How to complete this task
The data below should be copied out exactly, with its pictures omitted.

Extracted records
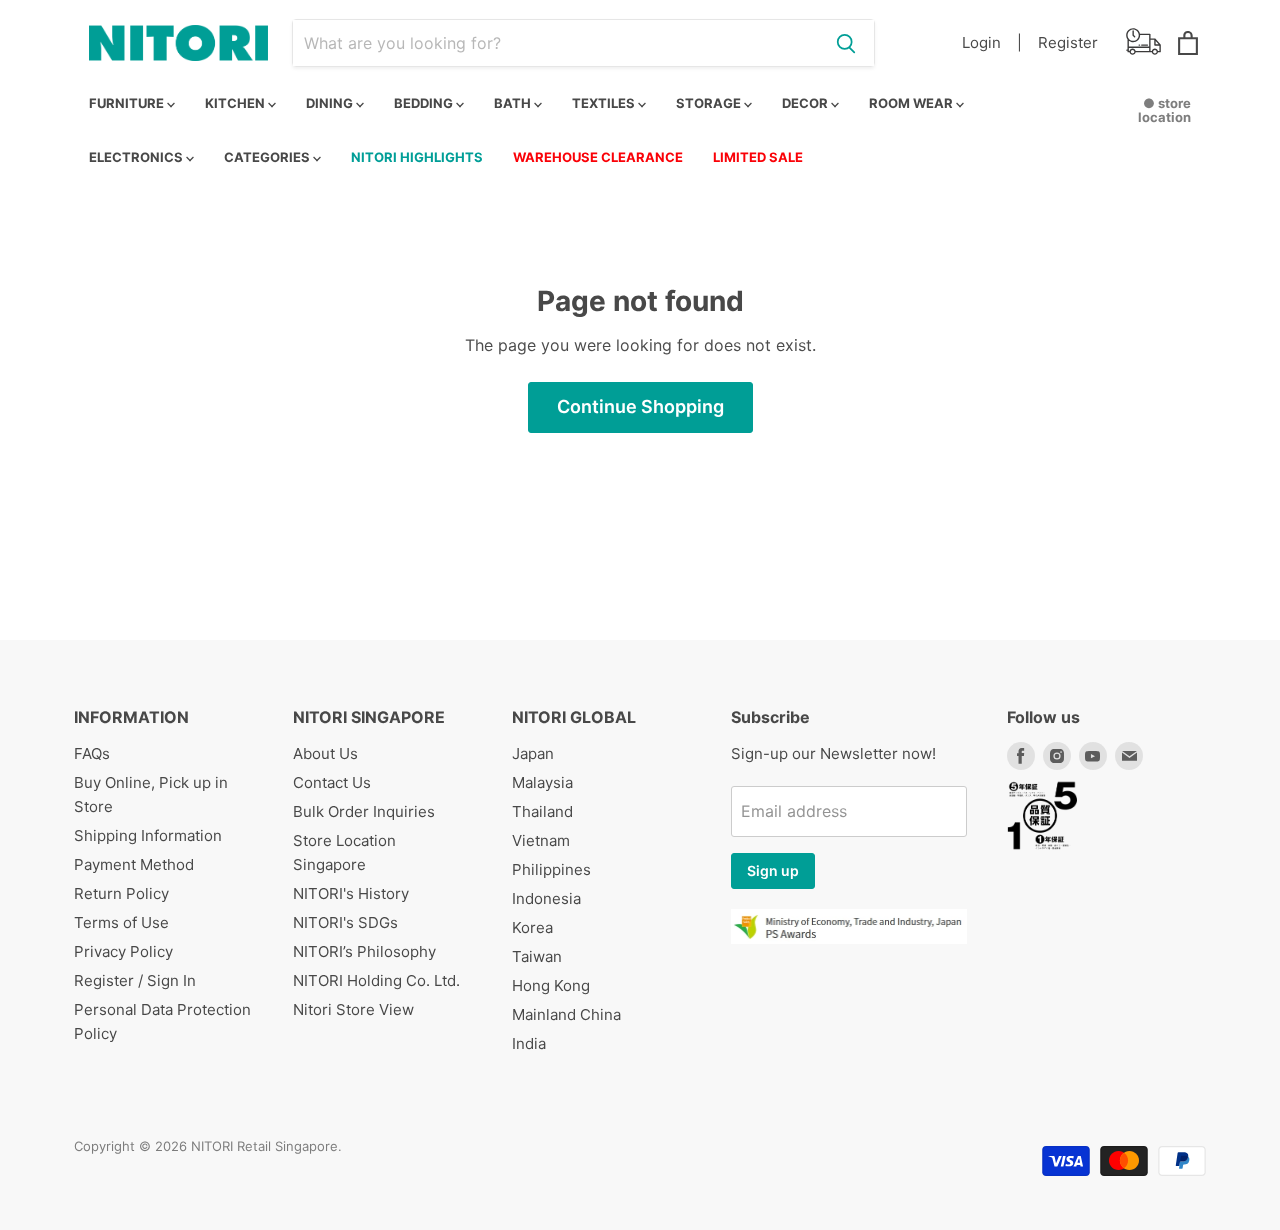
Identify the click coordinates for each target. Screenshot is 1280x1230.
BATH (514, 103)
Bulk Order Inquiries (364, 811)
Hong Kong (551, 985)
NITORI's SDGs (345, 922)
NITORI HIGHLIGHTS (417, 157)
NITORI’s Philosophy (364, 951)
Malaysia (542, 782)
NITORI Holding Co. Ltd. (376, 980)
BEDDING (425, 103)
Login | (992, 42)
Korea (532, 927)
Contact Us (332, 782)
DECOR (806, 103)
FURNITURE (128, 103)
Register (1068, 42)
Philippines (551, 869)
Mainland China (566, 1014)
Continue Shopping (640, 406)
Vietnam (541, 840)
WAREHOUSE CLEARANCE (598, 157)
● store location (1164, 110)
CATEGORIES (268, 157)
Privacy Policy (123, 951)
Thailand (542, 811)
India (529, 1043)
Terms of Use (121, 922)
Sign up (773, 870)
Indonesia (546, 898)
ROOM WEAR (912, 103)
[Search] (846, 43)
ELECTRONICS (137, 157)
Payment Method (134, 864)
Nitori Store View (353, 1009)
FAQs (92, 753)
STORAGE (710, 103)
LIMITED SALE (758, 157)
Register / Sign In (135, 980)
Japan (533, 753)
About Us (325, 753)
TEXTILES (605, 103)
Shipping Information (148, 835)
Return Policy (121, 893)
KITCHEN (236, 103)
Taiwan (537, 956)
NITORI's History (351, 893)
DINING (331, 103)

Result for this exercise
Identify the click coordinates for each target. Screenshot is 1280x1230.
BATH (514, 103)
Bulk Order Inquiries (364, 811)
Hong Kong (551, 985)
NITORI's SDGs (345, 922)
NITORI HIGHLIGHTS (417, 157)
NITORI’s Philosophy (364, 951)
Malaysia (542, 782)
NITORI Holding Co. Ltd. (376, 980)
BEDDING (425, 103)
Login | (992, 42)
Korea (532, 927)
Contact Us (332, 782)
DECOR (806, 103)
FURNITURE (128, 103)
Register (1068, 42)
Philippines (551, 869)
Mainland China (566, 1014)
Continue Shopping (640, 406)
Vietnam (541, 840)
WAREHOUSE CLEARANCE (598, 157)
● store location (1164, 110)
CATEGORIES (268, 157)
Privacy Policy (123, 951)
Thailand (542, 811)
India (529, 1043)
Terms of Use (121, 922)
Sign up (773, 870)
Indonesia (546, 898)
ROOM WEAR (912, 103)
[Search] (846, 43)
ELECTRONICS (137, 157)
Payment Method (134, 864)
Nitori Store View (353, 1009)
FAQs (92, 753)
STORAGE (710, 103)
LIMITED SALE (758, 157)
Register / Sign In (135, 980)
Japan (533, 753)
About Us (325, 753)
TEXTILES (605, 103)
Shipping Information (148, 835)
Return Policy (121, 893)
KITCHEN (236, 103)
Taiwan (537, 956)
NITORI's History (351, 893)
DINING (331, 103)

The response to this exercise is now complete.